SUPPLIED DATA>
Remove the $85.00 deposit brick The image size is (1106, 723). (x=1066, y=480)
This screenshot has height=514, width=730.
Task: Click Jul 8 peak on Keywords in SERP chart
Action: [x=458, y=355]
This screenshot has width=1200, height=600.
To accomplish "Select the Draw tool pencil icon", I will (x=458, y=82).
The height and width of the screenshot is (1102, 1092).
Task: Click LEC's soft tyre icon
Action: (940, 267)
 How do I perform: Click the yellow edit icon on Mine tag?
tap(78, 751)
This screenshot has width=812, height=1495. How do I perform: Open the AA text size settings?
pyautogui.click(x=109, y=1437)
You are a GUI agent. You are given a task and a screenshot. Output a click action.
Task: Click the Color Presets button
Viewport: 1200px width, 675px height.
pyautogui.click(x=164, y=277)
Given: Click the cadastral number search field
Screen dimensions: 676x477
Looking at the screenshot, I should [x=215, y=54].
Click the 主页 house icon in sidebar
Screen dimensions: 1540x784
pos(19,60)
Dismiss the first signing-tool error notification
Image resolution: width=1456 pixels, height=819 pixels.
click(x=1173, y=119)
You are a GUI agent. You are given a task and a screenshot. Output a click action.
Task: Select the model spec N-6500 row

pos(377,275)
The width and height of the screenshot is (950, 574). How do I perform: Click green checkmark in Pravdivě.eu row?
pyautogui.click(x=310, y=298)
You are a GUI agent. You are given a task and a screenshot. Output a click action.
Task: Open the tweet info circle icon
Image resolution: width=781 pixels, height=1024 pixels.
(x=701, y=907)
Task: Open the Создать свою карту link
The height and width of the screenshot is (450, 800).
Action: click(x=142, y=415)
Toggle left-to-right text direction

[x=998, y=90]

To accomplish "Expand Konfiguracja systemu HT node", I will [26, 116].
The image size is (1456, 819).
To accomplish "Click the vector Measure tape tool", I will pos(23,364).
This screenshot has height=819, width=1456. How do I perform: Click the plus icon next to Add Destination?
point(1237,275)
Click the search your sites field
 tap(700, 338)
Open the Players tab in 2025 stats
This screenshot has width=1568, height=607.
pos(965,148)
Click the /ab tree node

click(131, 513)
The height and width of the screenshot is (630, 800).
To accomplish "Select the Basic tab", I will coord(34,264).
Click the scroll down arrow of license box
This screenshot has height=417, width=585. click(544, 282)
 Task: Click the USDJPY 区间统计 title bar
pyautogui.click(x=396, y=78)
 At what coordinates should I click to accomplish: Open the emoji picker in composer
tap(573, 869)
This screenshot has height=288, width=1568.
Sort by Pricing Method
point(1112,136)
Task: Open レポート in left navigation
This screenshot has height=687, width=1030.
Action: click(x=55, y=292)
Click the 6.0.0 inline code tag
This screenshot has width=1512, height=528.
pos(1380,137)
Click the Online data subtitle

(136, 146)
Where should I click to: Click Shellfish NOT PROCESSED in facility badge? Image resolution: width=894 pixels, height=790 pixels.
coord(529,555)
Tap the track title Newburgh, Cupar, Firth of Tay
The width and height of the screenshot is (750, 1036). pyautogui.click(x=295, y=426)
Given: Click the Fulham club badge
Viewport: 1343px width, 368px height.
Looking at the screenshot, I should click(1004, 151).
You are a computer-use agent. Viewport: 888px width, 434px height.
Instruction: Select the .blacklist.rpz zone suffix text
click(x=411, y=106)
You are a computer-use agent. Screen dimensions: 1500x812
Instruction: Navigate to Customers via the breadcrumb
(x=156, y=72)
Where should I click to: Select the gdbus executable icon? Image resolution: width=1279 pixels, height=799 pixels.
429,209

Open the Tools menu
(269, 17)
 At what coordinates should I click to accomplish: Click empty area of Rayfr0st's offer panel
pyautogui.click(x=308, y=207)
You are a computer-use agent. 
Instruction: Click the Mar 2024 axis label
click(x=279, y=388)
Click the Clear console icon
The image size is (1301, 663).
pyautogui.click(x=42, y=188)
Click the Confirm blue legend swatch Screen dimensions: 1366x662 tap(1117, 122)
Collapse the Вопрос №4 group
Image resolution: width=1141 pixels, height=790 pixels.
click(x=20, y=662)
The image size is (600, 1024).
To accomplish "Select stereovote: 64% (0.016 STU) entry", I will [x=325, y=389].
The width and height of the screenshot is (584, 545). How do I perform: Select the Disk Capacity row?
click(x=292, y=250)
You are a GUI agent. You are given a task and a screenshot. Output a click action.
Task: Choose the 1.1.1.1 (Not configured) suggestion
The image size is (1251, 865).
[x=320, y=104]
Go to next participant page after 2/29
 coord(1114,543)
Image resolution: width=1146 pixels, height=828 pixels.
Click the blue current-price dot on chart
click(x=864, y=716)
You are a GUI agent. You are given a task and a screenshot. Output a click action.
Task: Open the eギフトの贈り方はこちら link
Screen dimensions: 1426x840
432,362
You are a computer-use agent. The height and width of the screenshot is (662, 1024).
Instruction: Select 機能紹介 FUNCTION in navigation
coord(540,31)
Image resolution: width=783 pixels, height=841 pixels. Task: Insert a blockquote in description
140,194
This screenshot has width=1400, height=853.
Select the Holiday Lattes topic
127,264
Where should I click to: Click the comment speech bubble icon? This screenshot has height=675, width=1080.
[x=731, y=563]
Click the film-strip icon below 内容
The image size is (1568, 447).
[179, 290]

WORK TO BE COMPLETED> Turn every line of the rows above into a JSON list of strings, one string per line, leaving out blank lines.

RESPONSE>
[
  "Remove the $85.00 deposit brick The image size is (1106, 723). (x=1066, y=480)",
  "This screenshot has height=514, width=730.",
  "Task: Click Jul 8 peak on Keywords in SERP chart",
  "Action: [x=458, y=355]",
  "This screenshot has width=1200, height=600.",
  "To accomplish \"Select the Draw tool pencil icon\", I will (x=458, y=82).",
  "The height and width of the screenshot is (1102, 1092).",
  "Task: Click LEC's soft tyre icon",
  "Action: (940, 267)",
  " How do I perform: Click the yellow edit icon on Mine tag?",
  "tap(78, 751)",
  "This screenshot has width=812, height=1495. How do I perform: Open the AA text size settings?",
  "pyautogui.click(x=109, y=1437)",
  "You are a GUI agent. You are given a task and a screenshot. Output a click action.",
  "Task: Click the Color Presets button",
  "Viewport: 1200px width, 675px height.",
  "pyautogui.click(x=164, y=277)",
  "Given: Click the cadastral number search field",
  "Screen dimensions: 676x477",
  "Looking at the screenshot, I should [x=215, y=54].",
  "Click the 主页 house icon in sidebar",
  "Screen dimensions: 1540x784",
  "pos(19,60)",
  "Dismiss the first signing-tool error notification",
  "Image resolution: width=1456 pixels, height=819 pixels.",
  "click(x=1173, y=119)",
  "You are a GUI agent. You are given a task and a screenshot. Output a click action.",
  "Task: Select the model spec N-6500 row",
  "pos(377,275)",
  "The width and height of the screenshot is (950, 574). How do I perform: Click green checkmark in Pravdivě.eu row?",
  "pyautogui.click(x=310, y=298)",
  "You are a GUI agent. You are given a task and a screenshot. Output a click action.",
  "Task: Open the tweet info circle icon",
  "Image resolution: width=781 pixels, height=1024 pixels.",
  "(x=701, y=907)",
  "Task: Open the Создать свою карту link",
  "The height and width of the screenshot is (450, 800).",
  "Action: click(x=142, y=415)",
  "Toggle left-to-right text direction",
  "[x=998, y=90]",
  "To accomplish \"Expand Konfiguracja systemu HT node\", I will [26, 116].",
  "The image size is (1456, 819).",
  "To accomplish \"Click the vector Measure tape tool\", I will pos(23,364).",
  "This screenshot has height=819, width=1456. How do I perform: Click the plus icon next to Add Destination?",
  "point(1237,275)",
  "Click the search your sites field",
  " tap(700, 338)",
  "Open the Players tab in 2025 stats",
  "This screenshot has width=1568, height=607.",
  "pos(965,148)",
  "Click the /ab tree node",
  "click(131, 513)",
  "The height and width of the screenshot is (630, 800).",
  "To accomplish \"Select the Basic tab\", I will coord(34,264).",
  "Click the scroll down arrow of license box",
  "This screenshot has height=417, width=585. click(544, 282)",
  " Task: Click the USDJPY 区间统计 title bar",
  "pyautogui.click(x=396, y=78)",
  " At what coordinates should I click to accomplish: Open the emoji picker in composer",
  "tap(573, 869)",
  "This screenshot has height=288, width=1568.",
  "Sort by Pricing Method",
  "point(1112,136)",
  "Task: Open レポート in left navigation",
  "This screenshot has height=687, width=1030.",
  "Action: click(x=55, y=292)",
  "Click the 6.0.0 inline code tag",
  "This screenshot has width=1512, height=528.",
  "pos(1380,137)",
  "Click the Online data subtitle",
  "(136, 146)",
  "Where should I click to: Click Shellfish NOT PROCESSED in facility badge? Image resolution: width=894 pixels, height=790 pixels.",
  "coord(529,555)",
  "Tap the track title Newburgh, Cupar, Firth of Tay",
  "The width and height of the screenshot is (750, 1036). pyautogui.click(x=295, y=426)",
  "Given: Click the Fulham club badge",
  "Viewport: 1343px width, 368px height.",
  "Looking at the screenshot, I should click(1004, 151).",
  "You are a computer-use agent. Viewport: 888px width, 434px height.",
  "Instruction: Select the .blacklist.rpz zone suffix text",
  "click(x=411, y=106)",
  "You are a computer-use agent. Screen dimensions: 1500x812",
  "Instruction: Navigate to Customers via the breadcrumb",
  "(x=156, y=72)",
  "Where should I click to: Select the gdbus executable icon? Image resolution: width=1279 pixels, height=799 pixels.",
  "429,209",
  "Open the Tools menu",
  "(269, 17)",
  " At what coordinates should I click to accomplish: Click empty area of Rayfr0st's offer panel",
  "pyautogui.click(x=308, y=207)",
  "You are a computer-use agent. ",
  "Instruction: Click the Mar 2024 axis label",
  "click(x=279, y=388)",
  "Click the Clear console icon",
  "The image size is (1301, 663).",
  "pyautogui.click(x=42, y=188)",
  "Click the Confirm blue legend swatch Screen dimensions: 1366x662 tap(1117, 122)",
  "Collapse the Вопрос №4 group",
  "Image resolution: width=1141 pixels, height=790 pixels.",
  "click(x=20, y=662)",
  "The image size is (600, 1024).",
  "To accomplish \"Select stereovote: 64% (0.016 STU) entry\", I will [x=325, y=389].",
  "The width and height of the screenshot is (584, 545). How do I perform: Select the Disk Capacity row?",
  "click(x=292, y=250)",
  "You are a GUI agent. You are given a task and a screenshot. Output a click action.",
  "Task: Choose the 1.1.1.1 (Not configured) suggestion",
  "The image size is (1251, 865).",
  "[x=320, y=104]",
  "Go to next participant page after 2/29",
  " coord(1114,543)",
  "Image resolution: width=1146 pixels, height=828 pixels.",
  "Click the blue current-price dot on chart",
  "click(x=864, y=716)",
  "You are a GUI agent. You are given a task and a screenshot. Output a click action.",
  "Task: Open the eギフトの贈り方はこちら link",
  "Screen dimensions: 1426x840",
  "432,362",
  "You are a computer-use agent. The height and width of the screenshot is (662, 1024).",
  "Instruction: Select 機能紹介 FUNCTION in navigation",
  "coord(540,31)",
  "Image resolution: width=783 pixels, height=841 pixels. Task: Insert a blockquote in description",
  "140,194",
  "This screenshot has width=1400, height=853.",
  "Select the Holiday Lattes topic",
  "127,264",
  "Where should I click to: Click the comment speech bubble icon? This screenshot has height=675, width=1080.",
  "[x=731, y=563]",
  "Click the film-strip icon below 内容",
  "The image size is (1568, 447).",
  "[179, 290]"
]